Um Gnade hat Ministerpräsident Mario Monti nicht gebeten im Interview mit dem "Spiegel". Er hat nur das gefordert, was er seit Wochen gebetsmühlenartig wiederholt - auch im Interview mit der ARD: eine gerechte Behandlung Italiens. "Italien zahlt doppelt: einmal mit seinem finanziellen Anteil, mit dem Griechenland, Portugal, Irland und jetzt auch Spanien unterstützt werden. Und dann bezahlt Italien extrem hohe Zinsen auf Staatsanleihen. Grund dafür ist die angespannte Lage auf den Finanzmärkten."
Antideutscher Chor
Monti traf mit seinen Interview-Äußerungen einen Nerv, bei deutschen Politikern und bei ihren italienischen Kollegen, zum Beispiel Renato Brunetta, Ex-Minister der Regierung Berlusconi. Der tönte: "Wir lassen uns von den Deutschen nicht einschüchtern. Von einem Europa unter deutscher Führung erwarten wir gar nichts." Auch Politiker der italienischen Sozialdemokraten und Linken stimmen in den antideutschen Chor mit ein, wenn auch etwas moderater.
Für Journalist Alessandro di Lellis ist das ein Alarmsignal: "Momentan gibt es leider diese antideutsche Stimmung.
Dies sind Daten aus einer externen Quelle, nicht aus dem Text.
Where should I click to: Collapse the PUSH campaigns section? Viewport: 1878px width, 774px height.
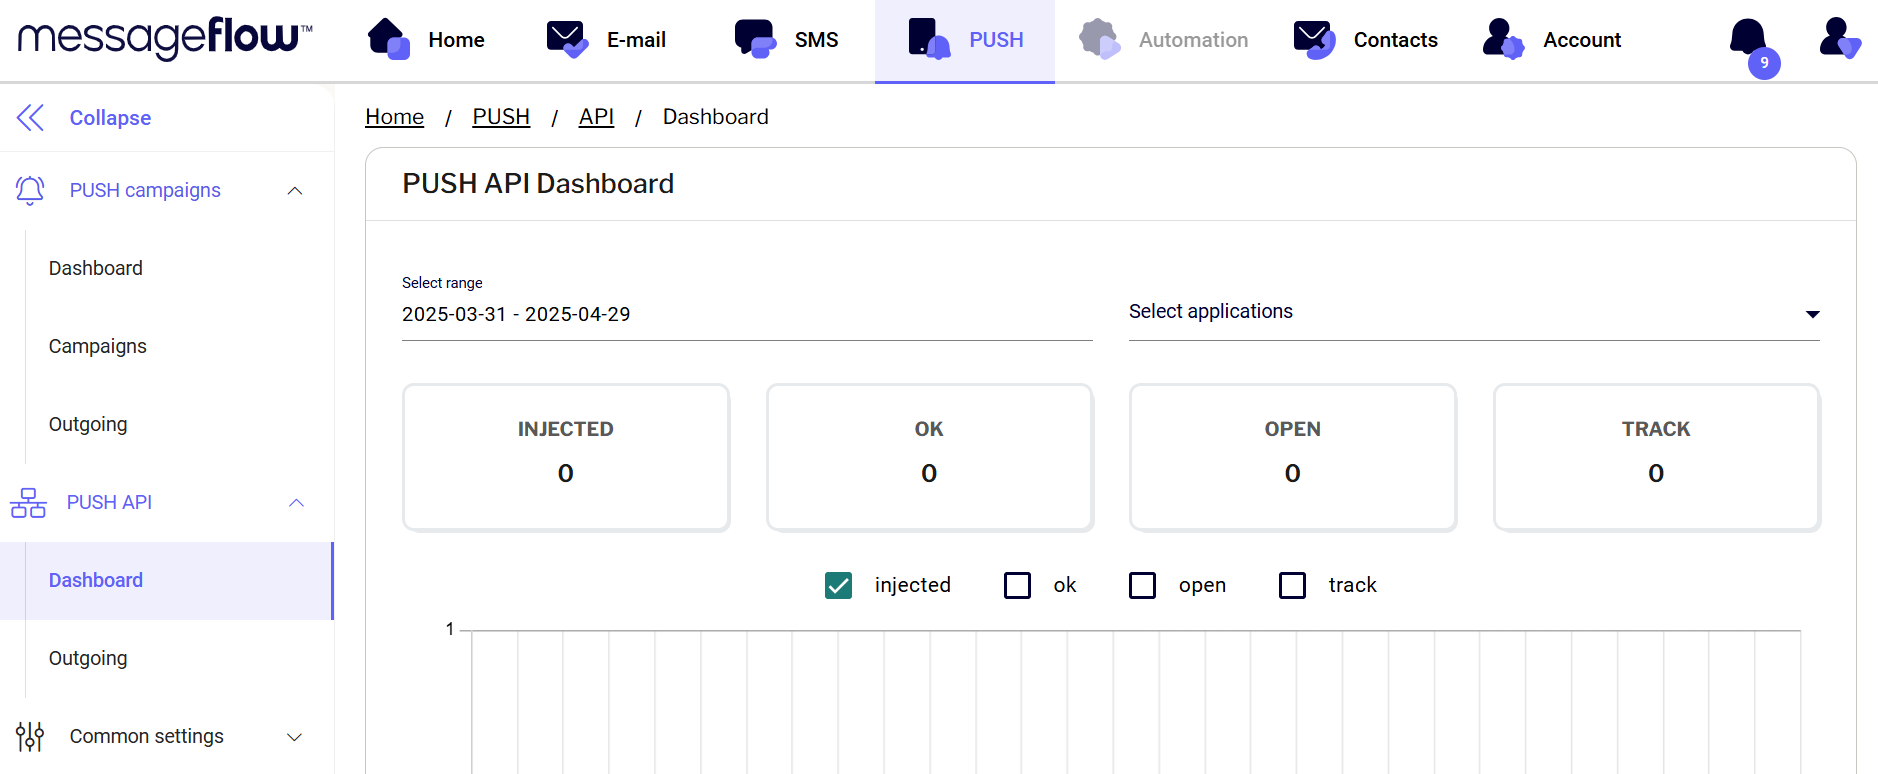[295, 191]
Deutschland wird - zu Recht oder zu Unrecht - als ein potentes Land gesehen, das stärker ist als die anderen europäischen Länder. Ein Land, das Europa seine Regeln auferlegt und das durch Entscheidungen, die an Egoismus grenzen, von Ländern, die in Schwierigkeiten stecken, auch von Italien - immer mehr verlangt, ohne dass man begreift, warum."
Die Deutschen sind egoistisch, und wir leiden - so sehen die meisten Italiener zur Zeit die deutsch-italienische Beziehungsgeschichte und applaudieren dem italienischen Ministerpräsidenten Monti, der gesagt hat: So würden "die Grundlagen des Projekts Europa zerstört".